* [Exercise directions] Any image found in the entries is to be skipped; the rest is returned word for word.

* [Data to examine]
-.-.-
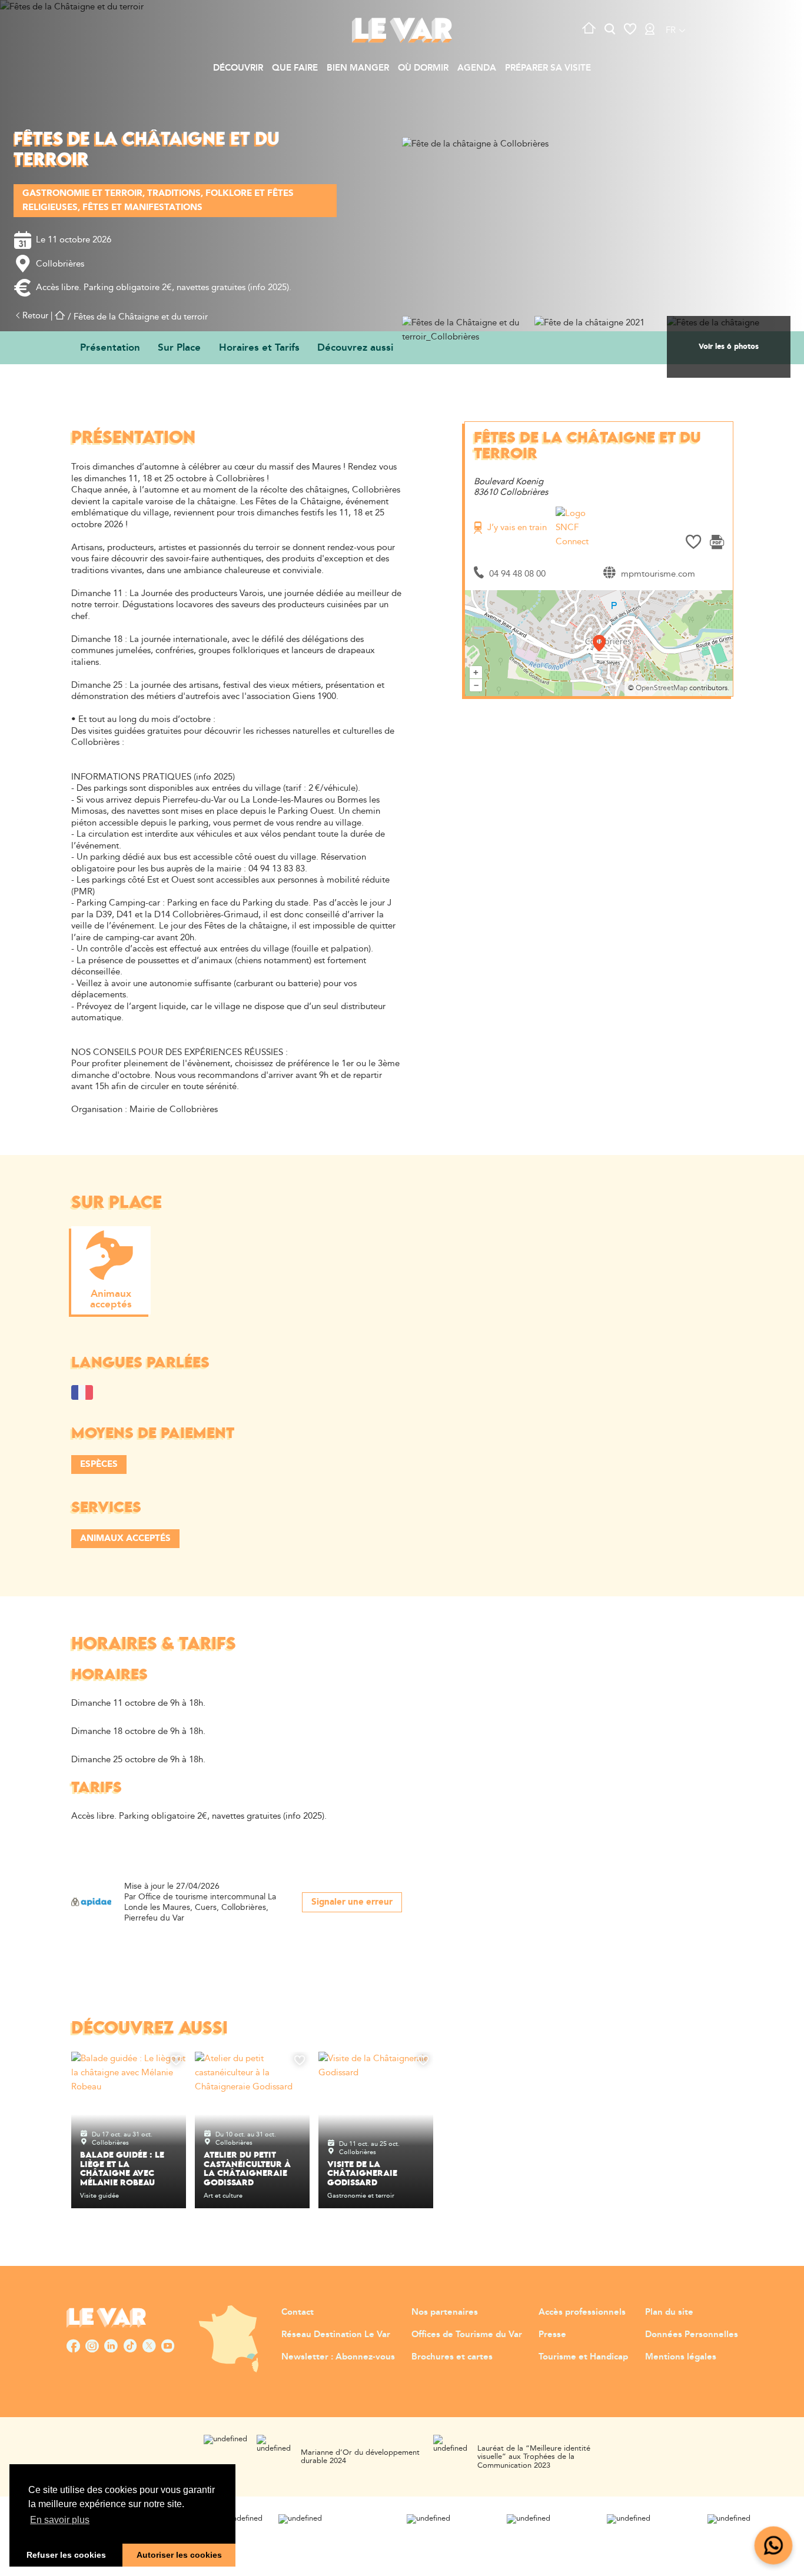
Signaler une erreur (352, 1902)
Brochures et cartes (452, 2357)
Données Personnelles (691, 2334)
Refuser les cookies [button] (66, 2555)
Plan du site (669, 2312)
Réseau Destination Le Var (335, 2334)
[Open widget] (774, 2546)
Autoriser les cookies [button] (179, 2555)
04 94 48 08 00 (517, 574)
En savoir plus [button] (59, 2520)
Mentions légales (680, 2357)
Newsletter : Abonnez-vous (338, 2357)
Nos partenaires (444, 2312)
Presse (552, 2334)
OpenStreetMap (661, 688)
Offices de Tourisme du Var (466, 2334)
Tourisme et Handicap (583, 2357)
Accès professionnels (582, 2312)
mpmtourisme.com (658, 574)
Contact (297, 2312)
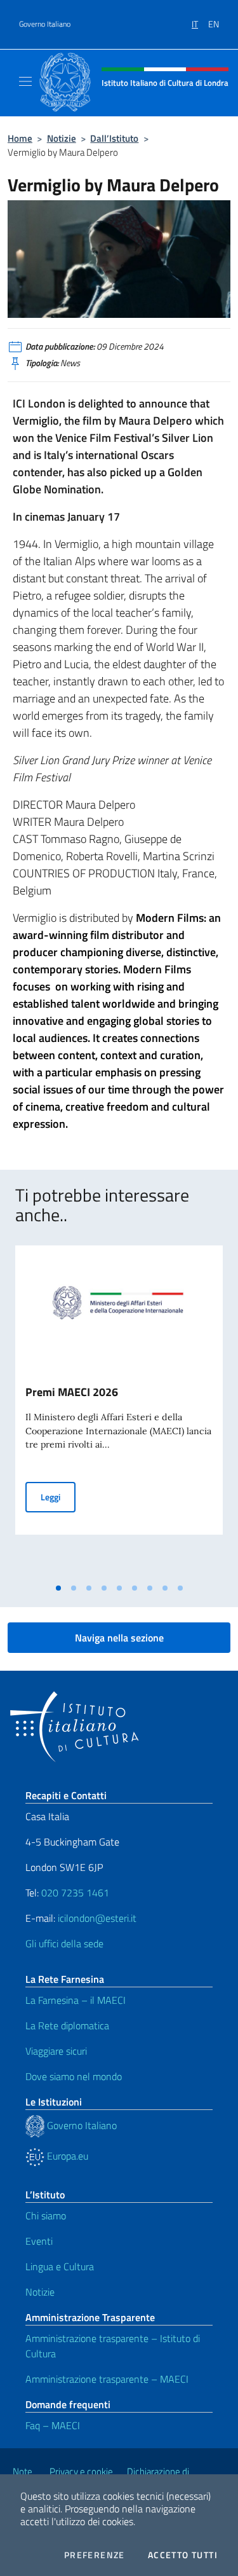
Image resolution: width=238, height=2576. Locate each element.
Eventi (39, 2241)
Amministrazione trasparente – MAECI (106, 2379)
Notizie (61, 138)
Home (20, 138)
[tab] (58, 1588)
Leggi (58, 1497)
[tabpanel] (119, 1411)
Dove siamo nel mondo (73, 2076)
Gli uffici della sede (64, 1943)
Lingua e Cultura (59, 2266)
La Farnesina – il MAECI (75, 2000)
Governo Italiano (44, 24)
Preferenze (94, 2555)
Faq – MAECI (52, 2425)
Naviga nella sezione (119, 1637)
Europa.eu (66, 2155)
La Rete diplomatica (67, 2025)
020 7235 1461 (75, 1892)
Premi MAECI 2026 (71, 1392)
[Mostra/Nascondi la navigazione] (25, 81)
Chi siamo (45, 2215)
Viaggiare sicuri (56, 2051)
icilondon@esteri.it (97, 1918)
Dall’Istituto (114, 138)
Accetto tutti (183, 2555)
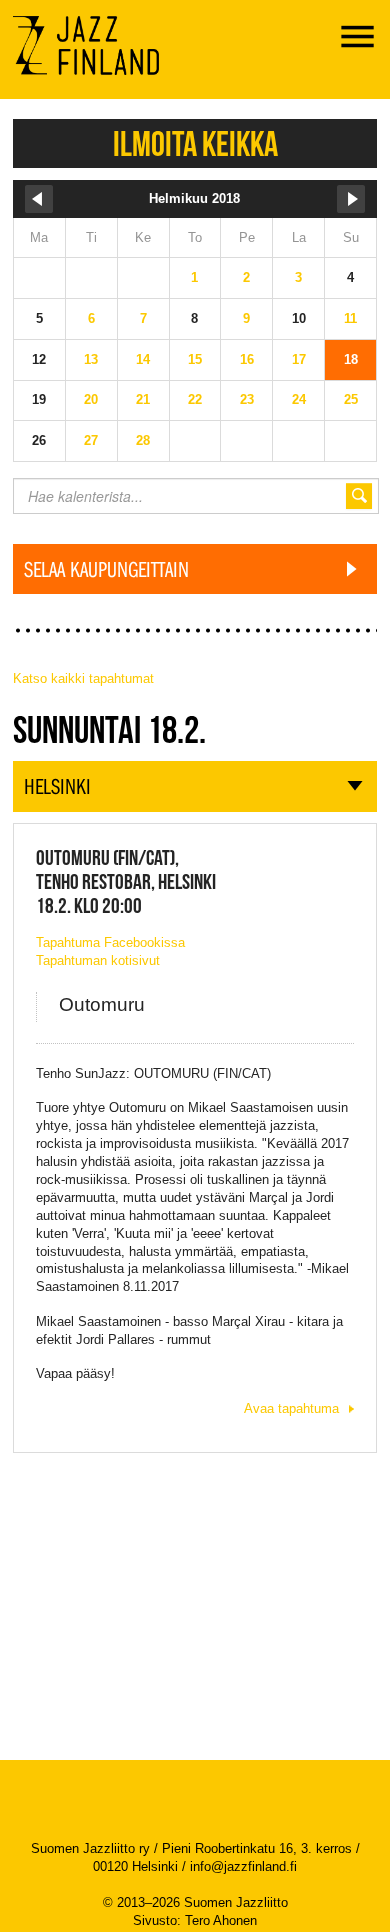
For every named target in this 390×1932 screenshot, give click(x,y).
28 (143, 440)
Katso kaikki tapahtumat (83, 678)
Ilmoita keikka (195, 143)
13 (91, 359)
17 (299, 359)
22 (195, 399)
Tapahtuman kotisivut (98, 960)
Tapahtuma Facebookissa (110, 942)
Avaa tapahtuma (291, 1408)
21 (143, 399)
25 (351, 399)
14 (143, 359)
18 (351, 359)
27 (91, 440)
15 (195, 359)
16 (247, 359)
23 (247, 399)
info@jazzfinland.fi (243, 1866)
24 (299, 399)
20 (91, 399)
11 (350, 318)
-.-.-
* [Task result]
Signaler une erreur (352, 1902)
Brochures et cartes (452, 2357)
Données Personnelles (691, 2334)
Refuser les cookies [button] (66, 2555)
Plan du site (669, 2312)
Réseau Destination Le Var (335, 2334)
[Open widget] (774, 2546)
Autoriser les cookies [button] (179, 2555)
04 94 48 08 00 (517, 574)
En savoir plus [button] (59, 2520)
Mentions légales (680, 2357)
Newsletter : Abonnez-vous (338, 2357)
Nos partenaires (444, 2312)
Presse (552, 2334)
OpenStreetMap (661, 688)
Offices de Tourisme du Var (466, 2334)
Tourisme et Handicap (583, 2357)
Accès professionnels (582, 2312)
mpmtourisme.com (658, 574)
Contact (297, 2312)
Image resolution: width=238, height=2576. Locate each element.
Eventi (39, 2241)
Amministrazione trasparente – MAECI (106, 2379)
Notizie (61, 138)
Home (20, 138)
[tab] (58, 1588)
Leggi (58, 1497)
[tabpanel] (119, 1411)
Dove siamo nel mondo (73, 2076)
Gli uffici della sede (64, 1943)
Lingua e Cultura (59, 2266)
La Farnesina – il MAECI (75, 2000)
Governo Italiano (44, 24)
Preferenze (94, 2555)
Faq – MAECI (52, 2425)
Naviga nella sezione (119, 1637)
Europa.eu (66, 2155)
La Rete diplomatica (67, 2025)
020 7235 1461 (75, 1892)
Premi MAECI 2026 (71, 1392)
[Mostra/Nascondi la navigazione] (25, 81)
Chi siamo (45, 2215)
Viaggiare sicuri (56, 2051)
icilondon@esteri.it (97, 1918)
Dall’Istituto (114, 138)
Accetto tutti (183, 2555)
For every named target in this 390×1932 screenshot, give click(x,y).
28 (143, 440)
Katso kaikki tapahtumat (83, 678)
Ilmoita keikka (195, 143)
13 (91, 359)
17 (299, 359)
22 (195, 399)
Tapahtuman kotisivut (98, 960)
Tapahtuma Facebookissa (110, 942)
Avaa tapahtuma (291, 1408)
21 (143, 399)
25 (351, 399)
14 (143, 359)
18 (351, 359)
27 (91, 440)
15 (195, 359)
16 (247, 359)
23 (247, 399)
info@jazzfinland.fi (243, 1866)
24 (299, 399)
20 (91, 399)
11 (350, 318)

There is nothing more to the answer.